= Dataset records =
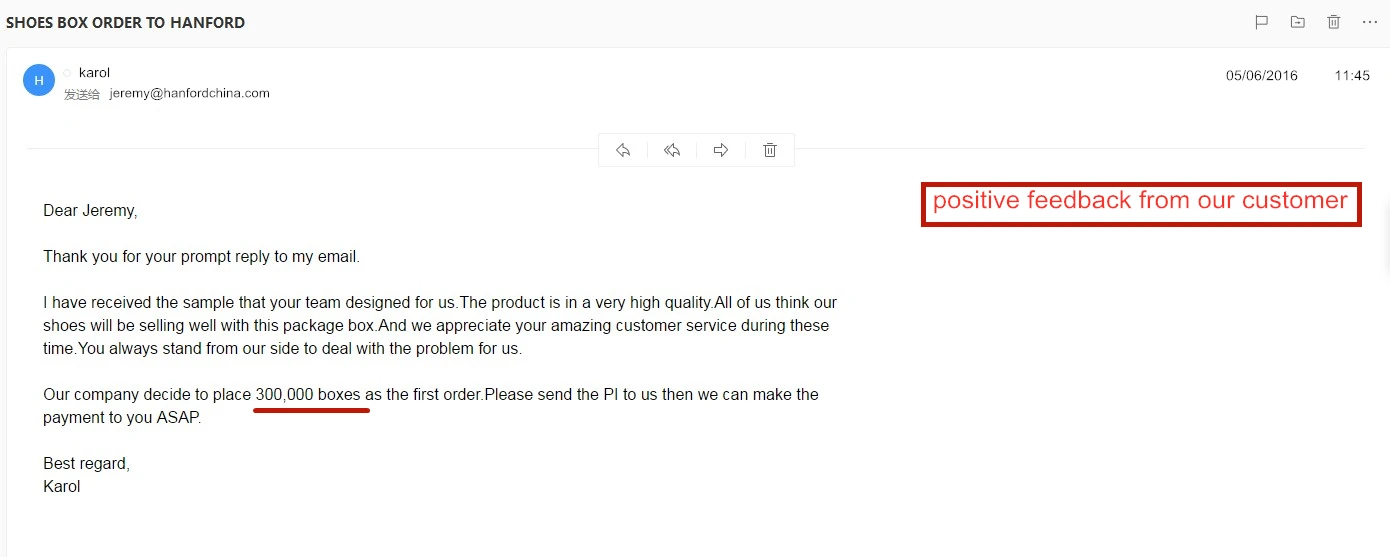Click the "Best regard," closing line
1390x557 pixels.
point(86,464)
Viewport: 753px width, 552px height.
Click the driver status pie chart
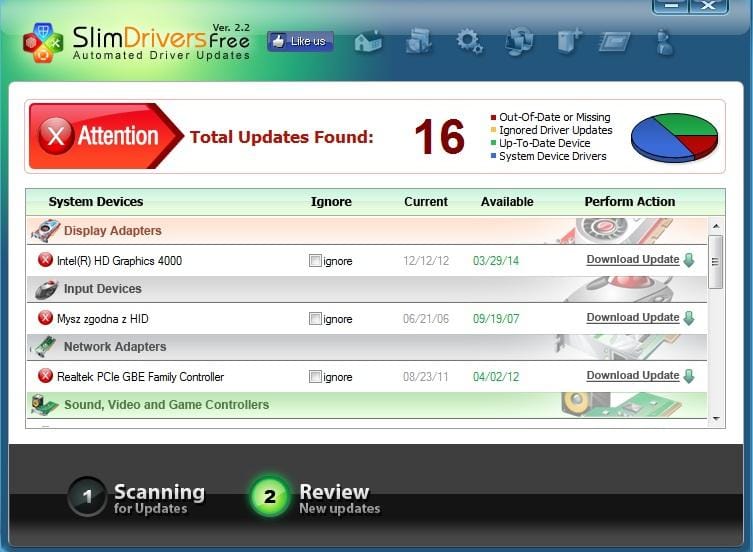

= What is required =
I would like you to retype exactly the lines running from the one containing "Viewport: 753px width, 552px height." to the last line of the entries, both included, leaving all pictures out.

= Written solution =
Viewport: 753px width, 552px height.
Click the driver status pie chart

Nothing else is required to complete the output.